Internet instruction The University of Michigan is one of only three universities in the country that will try out a new, more interactive online learning program, according to Michigan Radio. The program was developed at Stanford.

Paying for pensions Chicago teachers are pushing to get support from the state to fund their pension plan. Partner station WBEZ reports that many public employee pension accounts in Illinois are underfunded.

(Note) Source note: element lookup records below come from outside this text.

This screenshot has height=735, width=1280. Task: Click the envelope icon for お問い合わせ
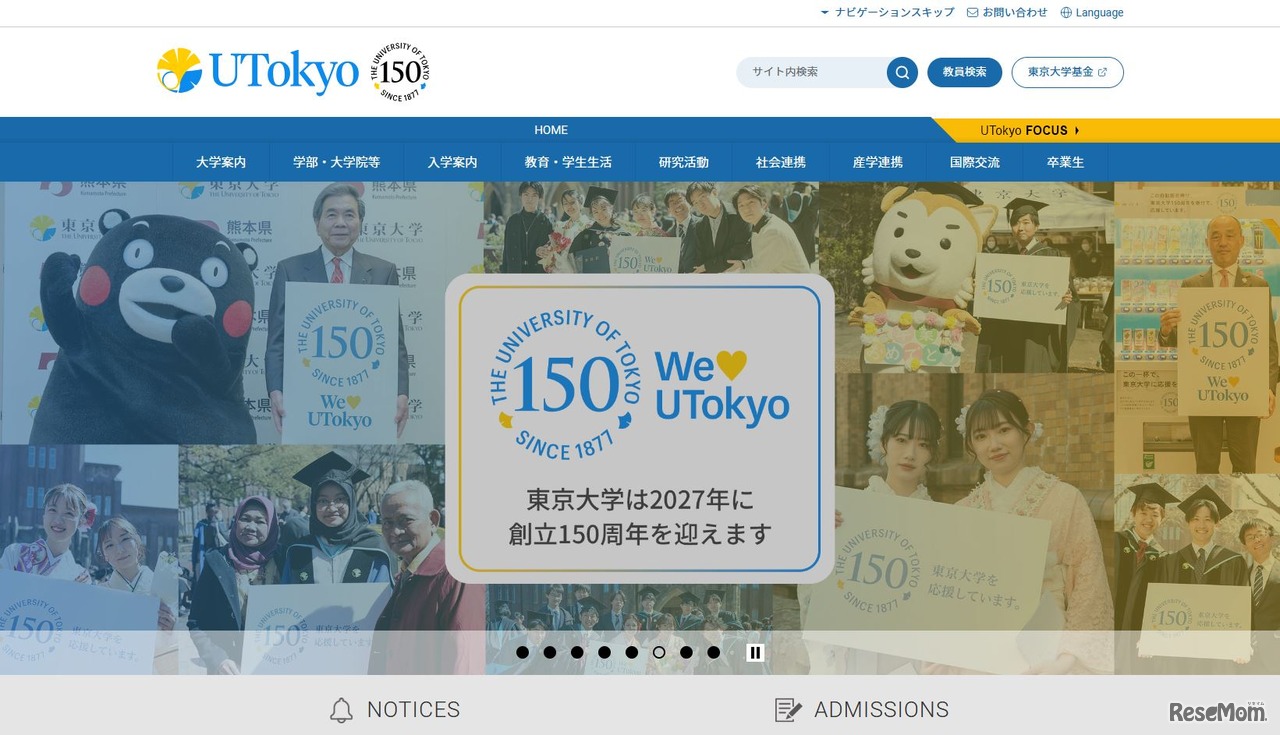click(x=973, y=13)
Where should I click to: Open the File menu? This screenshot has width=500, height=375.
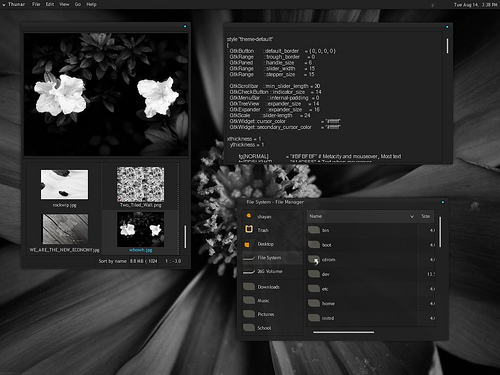tap(36, 4)
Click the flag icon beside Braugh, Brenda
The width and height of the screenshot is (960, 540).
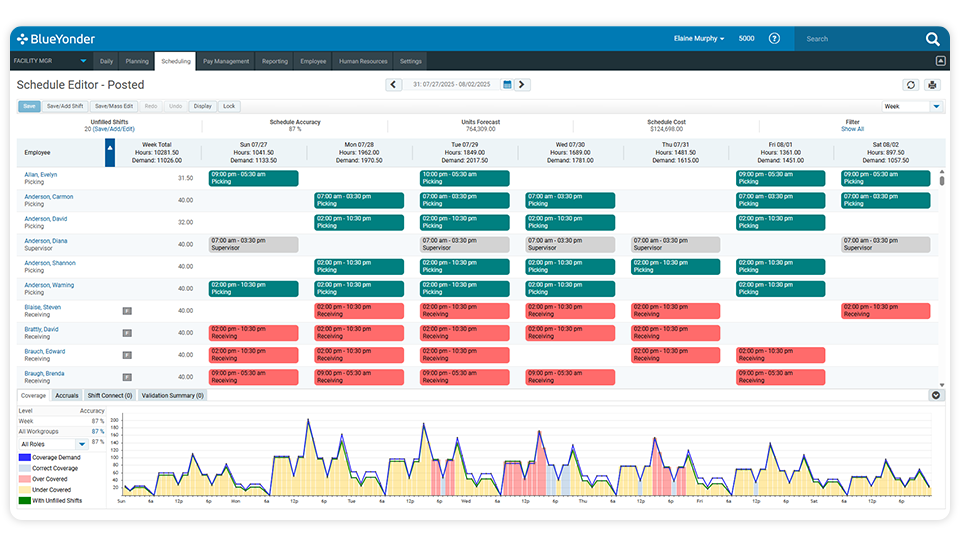tap(127, 377)
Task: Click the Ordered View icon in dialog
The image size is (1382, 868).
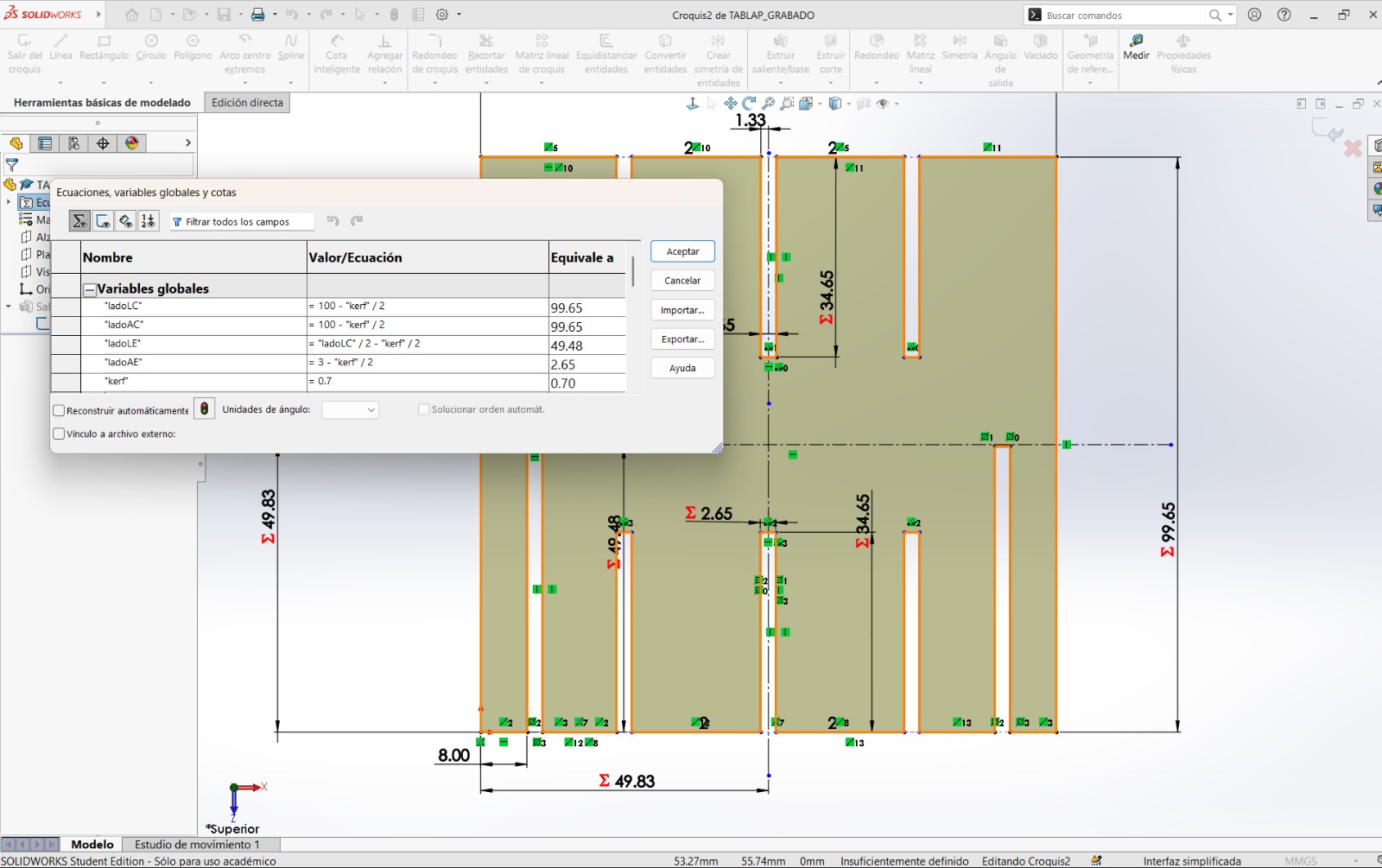Action: pyautogui.click(x=149, y=221)
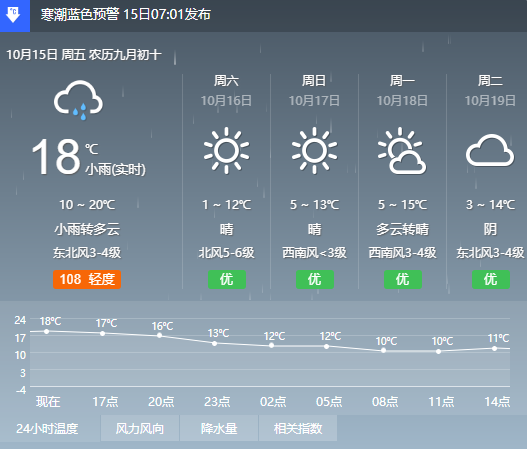
Task: Click the orange 108 轻度 air quality badge
Action: click(x=87, y=279)
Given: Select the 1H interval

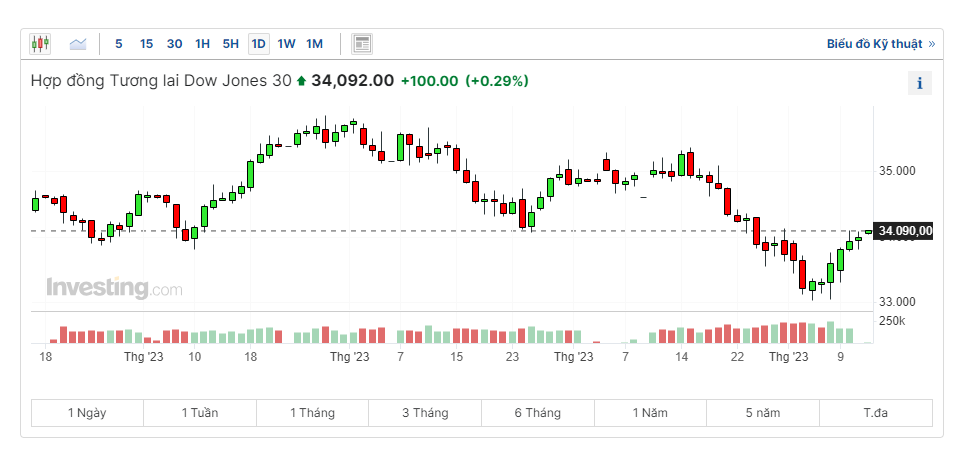Looking at the screenshot, I should tap(202, 44).

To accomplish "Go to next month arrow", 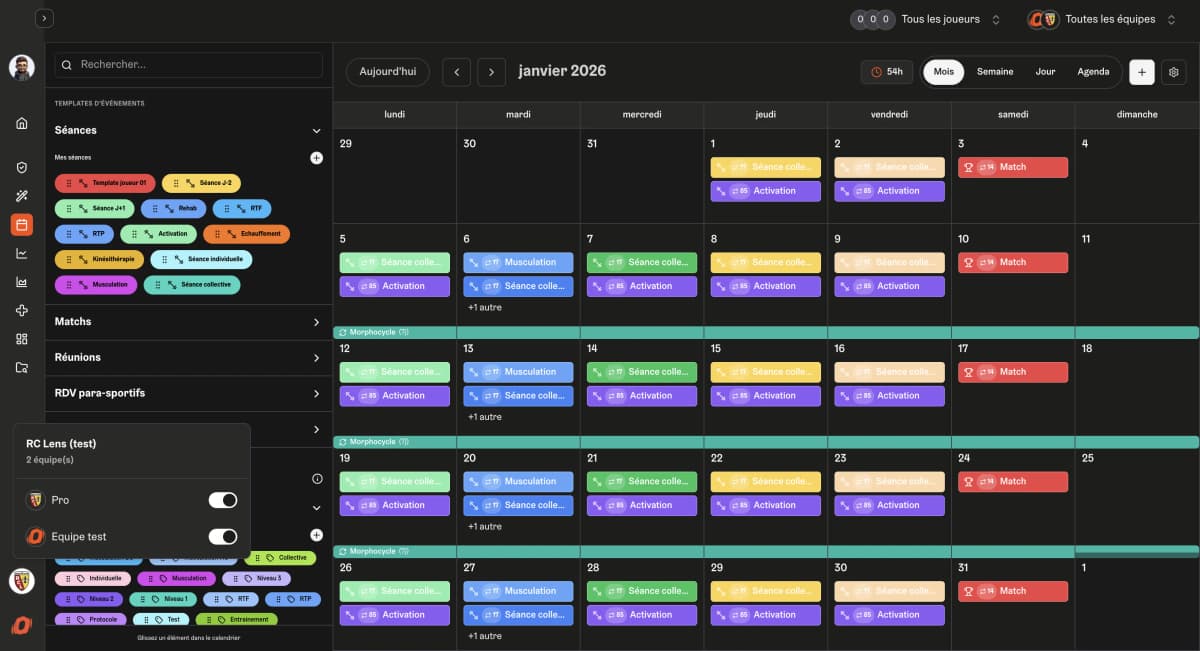I will [491, 72].
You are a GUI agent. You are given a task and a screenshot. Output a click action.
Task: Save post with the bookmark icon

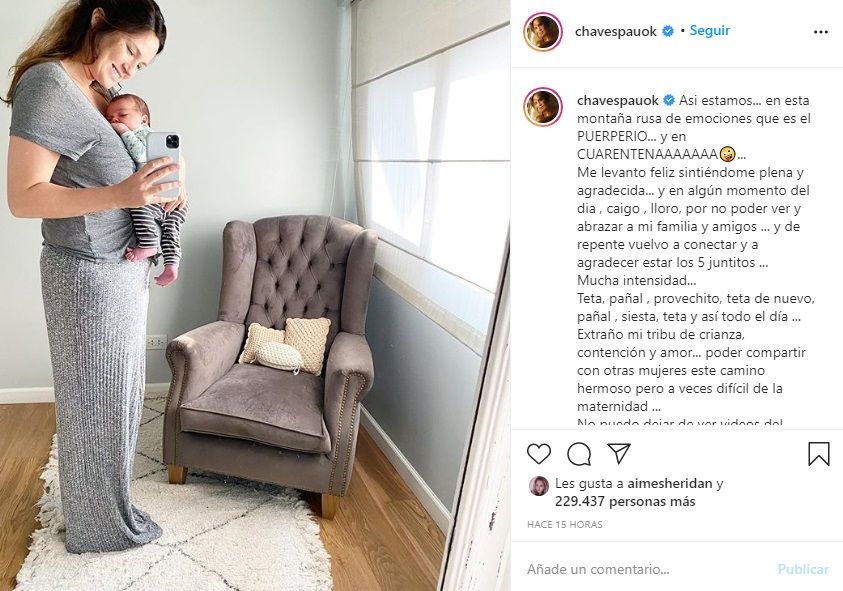pyautogui.click(x=819, y=453)
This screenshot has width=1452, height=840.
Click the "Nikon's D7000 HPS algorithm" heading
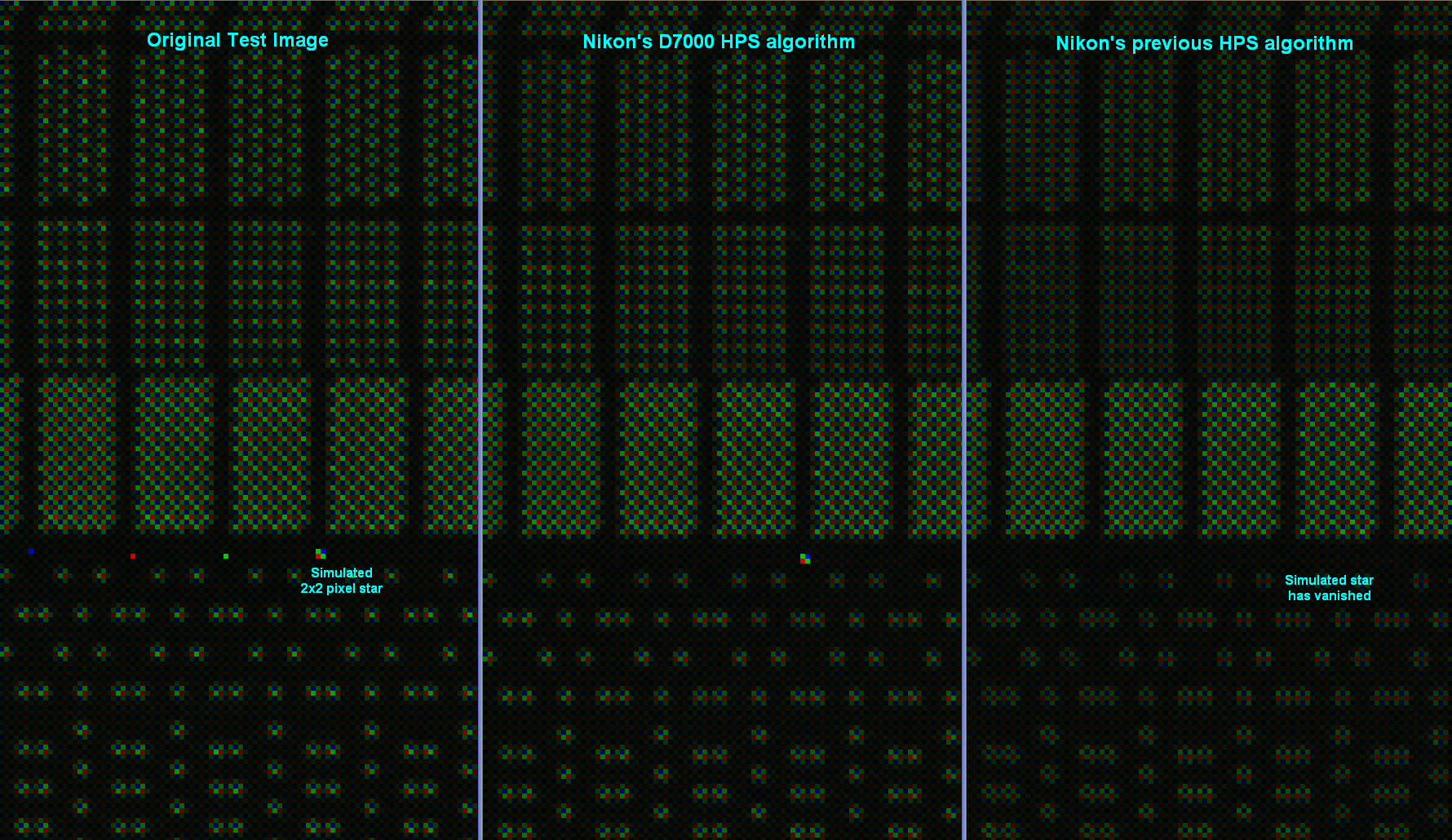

Midwest Memo: A Vote On Chicago’s Infrastructure Plan And Moviemakers Flock To Ohio But Avoid Michigan

Up for a vote Today, Chicago Mayor Rahm Emanuel faces “his biggest City Council meeting to date,” according to the Chicago Tribune. The Council is scheduled to vote on Emanuel’s $7.2 infrastructure plan. A committee narrowly recommended approval at a meeting on Monday.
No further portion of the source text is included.